A friend told me that if you have an account with a Credit Union you are entitled to a discount on your VHI policy.

Is this true or is my friend dreaming??


----------



## Dermot (18 Oct 2012)

I am aware that this used to be the case.  When pricing with the health insurers ask them have they a corporate plan and the details of it. The do not market it up front but if asked they will quote you. It is usually their best value policy with higher benefits than the lower level policies.  I am sorry but do not know enough about them but I am sure there are posters out there who will be well able to direct you if you are interested. You could state family size and type of cover you might be interested and I am sure there will be a few to help you here.


----------



## Perplexed (18 Oct 2012)

Thanks Dermot. I've just taken redundancy so I presume my being part of a scheme will end. This idea of the Credit Union was suggested to me by a friend so I thought maybe somebody would know more.
I should probably phone them and find out. I will certainly check out the Corporate Plan.


----------



## wbbs (18 Oct 2012)

The credit union scheme used to be the alternative if you had no scheme of your own to join and get the benefit, not sure if there is any benefit to that anymore.


----------



## Dermot (18 Oct 2012)

As far as I know most CU's can organise private health Insurance with VHI and what used to be Quinn Insurance. Check with your CU. Do not leave it too long between getting  your private health insurance organised and your previous health insurance expiring otherwise you will not be on cover immediately. Before you start pricing around have the details of your previous scheme including when you were covered up to.  I have not used this site but just came across this comparison website. You might try it and it will give you an idea before you start ringing. Copy and paste this link.
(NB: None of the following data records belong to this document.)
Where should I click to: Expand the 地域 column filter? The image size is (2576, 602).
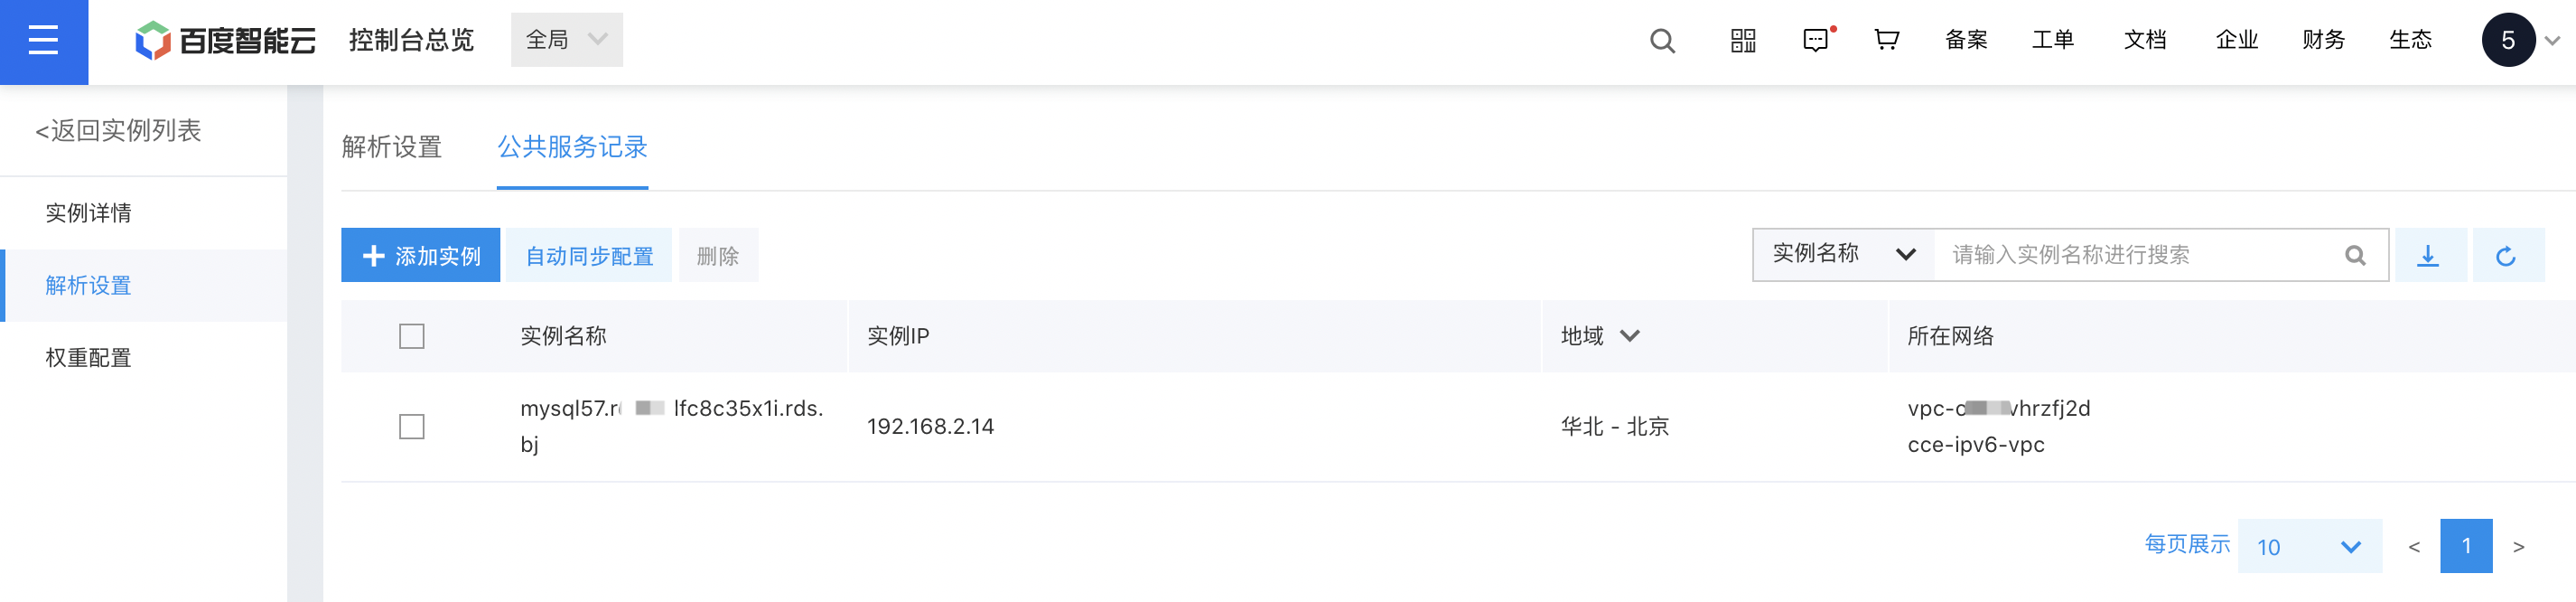(x=1630, y=336)
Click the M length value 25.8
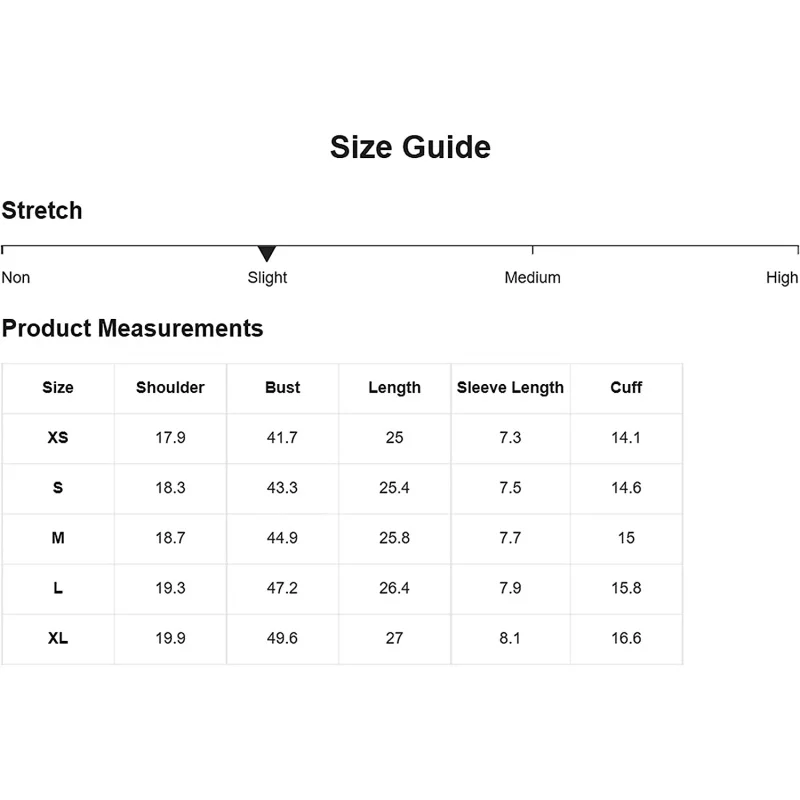 (x=394, y=538)
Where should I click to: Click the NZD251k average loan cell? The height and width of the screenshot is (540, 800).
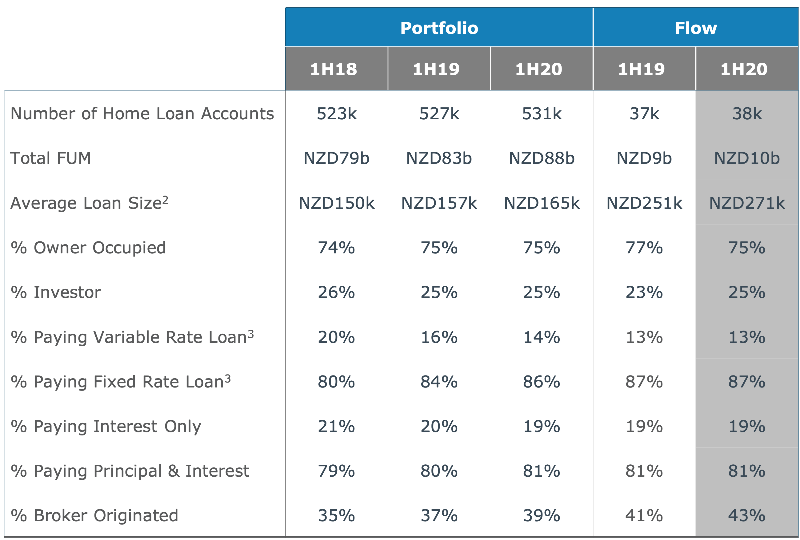[644, 203]
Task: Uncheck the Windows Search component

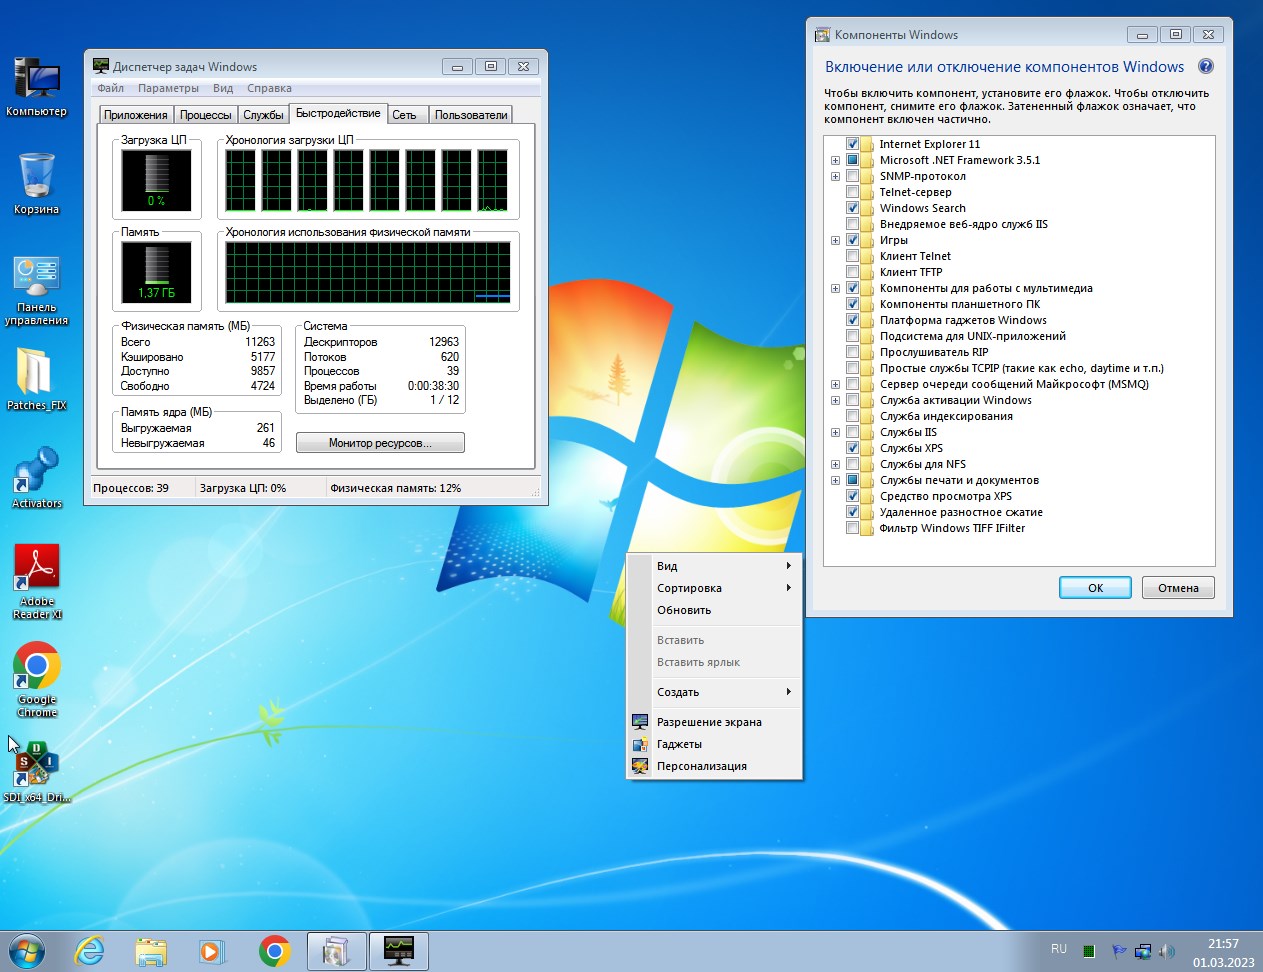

http://www.hia.ie/ci/health-insurance-comparison.

Keep pricing and bargaining and asking questions. Let us know how you got on. Sorry I cannot be more helpful


----------



## SarahMc (18 Oct 2012)

AFAIK health insurers will give you the group discount if you ask for it, even if you are not in a group. In any case, you can become a member of most credit unions for 1e.


----------



## amtc (29 Oct 2012)

yes i avail for the 10% discount on the basis of my cu


----------



## Black Sheep (29 Oct 2012)

Yes, I also avail of the CU group discount since I lost the group discount on leaving my workplace.
I also have a corporate plan (nothing to do with CU. I did my own research and negotiations). A corporate is available to anyone regardless of whether you are in a company or not, but it is not promoted and takes serious search to find on their site.


----------



## Sue Ellen (29 Oct 2012)

When looking at your health insurance this key post may give general advice.

This thread on getting 10% discount should help also.

These key posts might be useful also.

[broken link removed]credit union appears to give a discount.


----------



## Perplexed (29 Oct 2012)

Many thanks for all your answers.


----------



## Grizzly (6 Nov 2012)

amtc said:


> yes i avail for the 10% discount on the basis of my cu


 It's not available on _standard rated_ plans that includes corporate plans. You have to individually check each plan to see if it is applicable for a discount.


----------



## Billo (12 Dec 2012)

Just about to renew my insurance through my credit union. No discount allowed.
It have changed from Aviva Business Plan Select Plus  (€1148) to Health Plan 06 (937). Saving of €211 per adult pa.
Hope I did the right thing.
Anyway I inquired at credit union and no discount allowed.

Rgds
Billo


----------